To start Armitage, ensure that the database and Metasploit services are started using the following command:
service postgresql start
After that step, enter armitage on the command prompt to execute the command. Armitage does not always execute cleanly and it may require the launch steps to be repeated to ensure that it is functioning correctly.
To discover the available targets, you can manually add a host by providing its IP address or selecting an nmap scan from the Hosts tab on the menu bar. Armitage can also enumerate targets using MSF auxiliary commands or DNS enumeration.
Armitage can also import host data from the following files: Acunetix, amap, AppScan, Burp proxy, Foundstone, Microsoft Baseline Security Analyzer, Nessus NBE and XML files, NetSparker, NeXpose, Nmap, OpenVas, Qualys, and Retina.
The initial Armitage start screen is shown in the following screenshot:
Armitage allows you to set a host label by right-clicking and selecting a host, and then going to the Host menu and selecting the Set Label... function. This allows you to flag a particular address or identify it by a common name, which is helpful when using team-based testing. This process is shown in the following screenshot:
Armitage also supports dynamic workspaces—a filtered view of the network based on network criteria, operating system, open ports and services, and labels. For example, you may test a network and identify several servers that do not appear to be patched to the extent of the remainder of the network. These can be highlighted by giving them a label and then placing them in a priority workspace.
Once you have identified the target systems that are present on a network, you can select specific modules to implement as part of the exploitation process. You can also use the Attacks option in the menu bar to find attacks.
To exploit a host, right-click and navigate to the Attack item, and choose an exploit. (Make sure that the operating system is set for the correct host; this does not always happen automatically.)
One interesting option is Hail Mary, which is located under the Attacks option. By selecting this function, all of the identified systems are automatically subject to exploits to achieve the greatest number of possible compromises, as shown in the following screenshot:
This is a very noisy attack and should therefore be used as a last resort test choice. It is also an excellent way to determine whether an intrusion detection system is implemented and configured properly or not.
A system that is compromised shows up as an icon with a red border with electrical sparks. In the following screenshot, two test systems have been compromised and there are four active sessions in place between these systems and the tester.
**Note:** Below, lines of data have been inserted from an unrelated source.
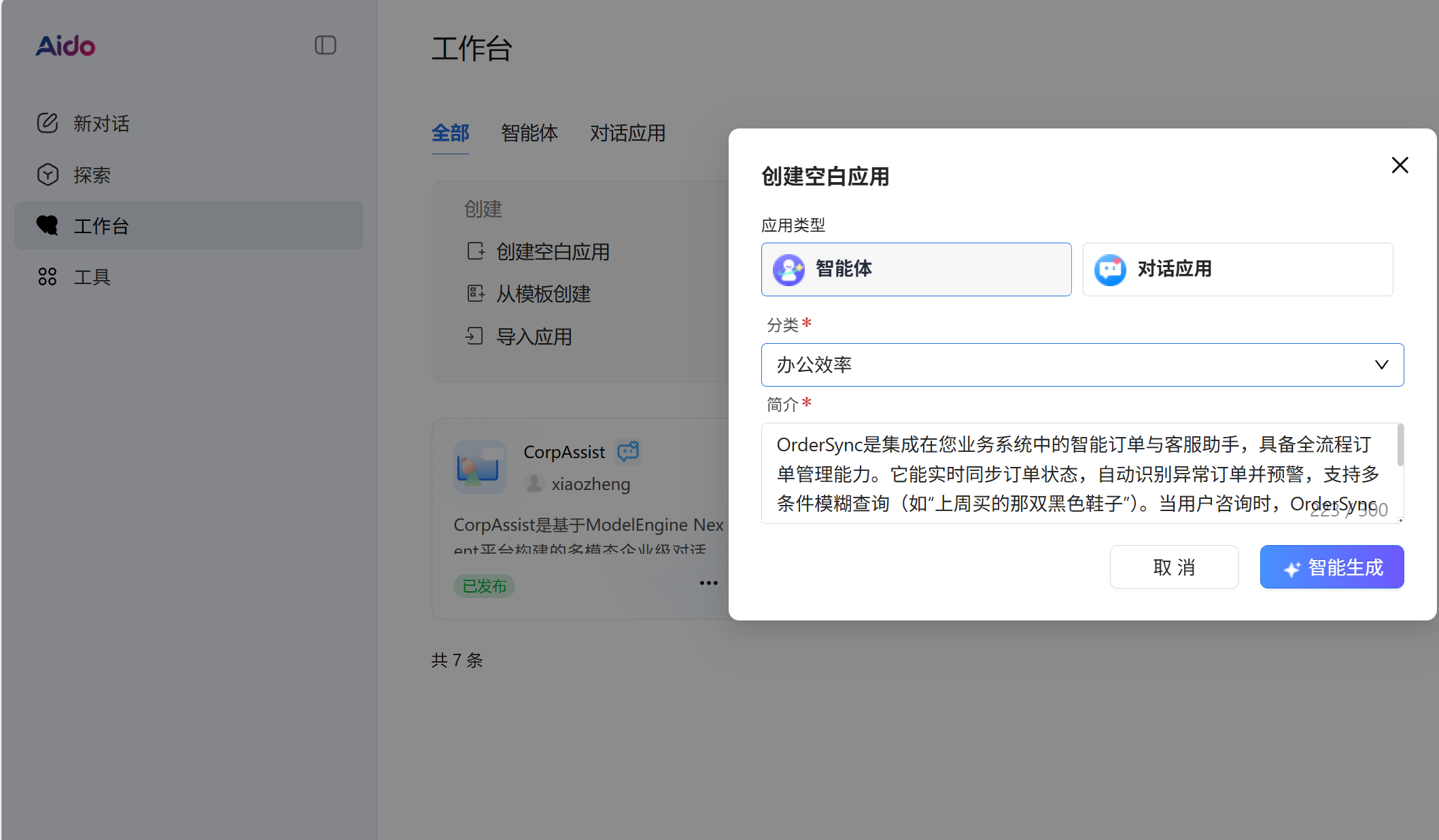This screenshot has width=1439, height=840.
Task: Collapse the sidebar with panel icon
Action: [325, 46]
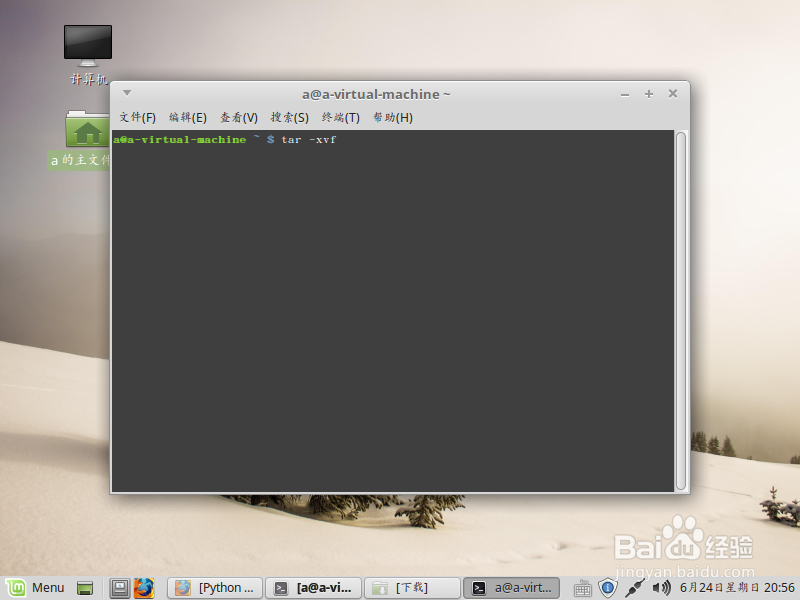Open the a 的主文件夹 desktop folder

click(x=88, y=130)
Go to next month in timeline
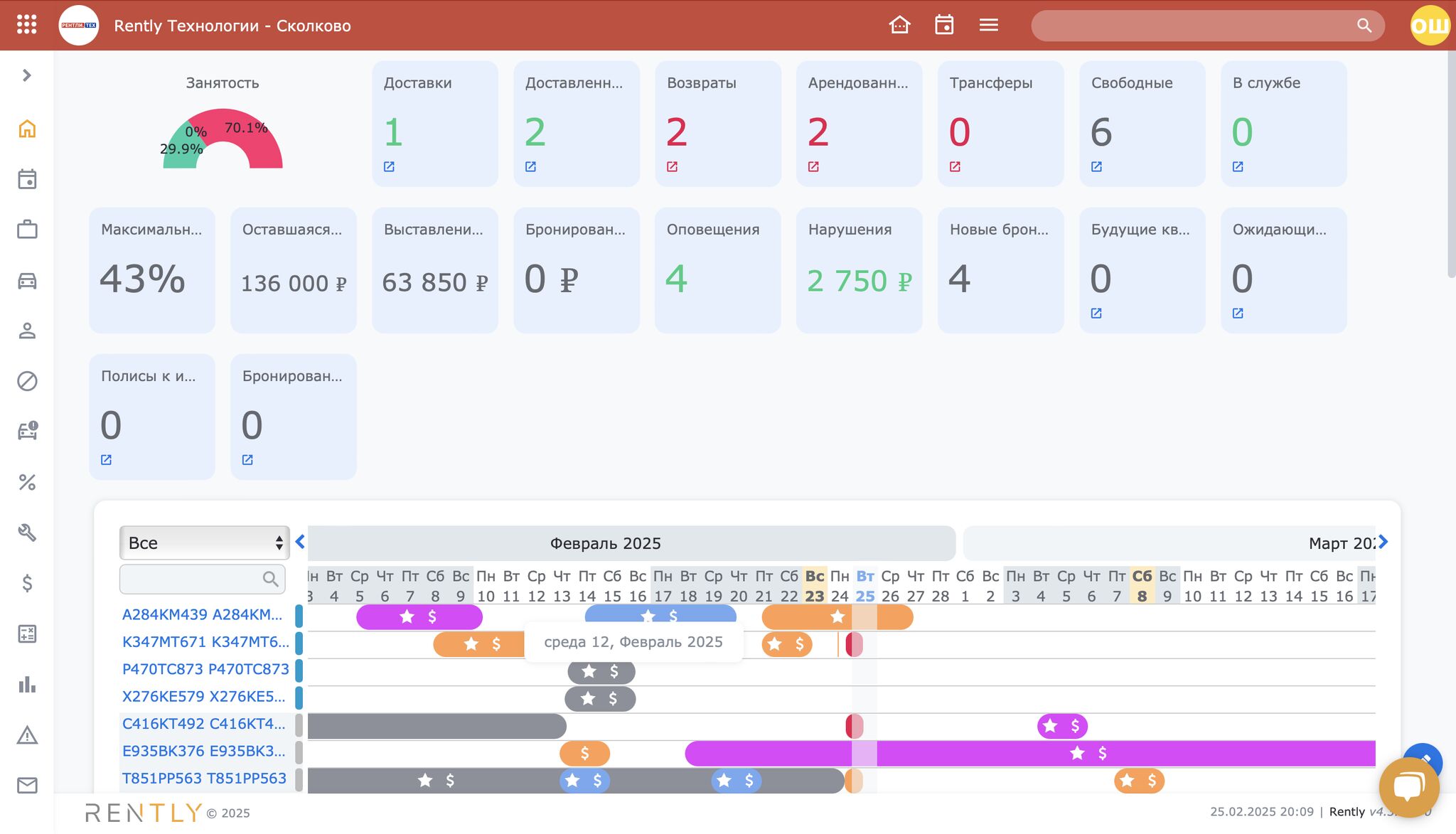This screenshot has width=1456, height=834. [x=1383, y=542]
The Active Sessions panel indicates the connections and identifies what exploit was used to compromise the target. Take a look at the following screenshot to see what represents the different options:
During a penetration test that was conducted, the Hail Mary option identified two exploitable vulnerabilities with the target and initiated two active sessions. Manual testing with the same target eventually identified eight exploitable vulnerabilities, with multiple communication channels between the compromised system and the tester. Real-world tests of this type reinforce the advantages and weaknesses of automated tools during the penetration testing process.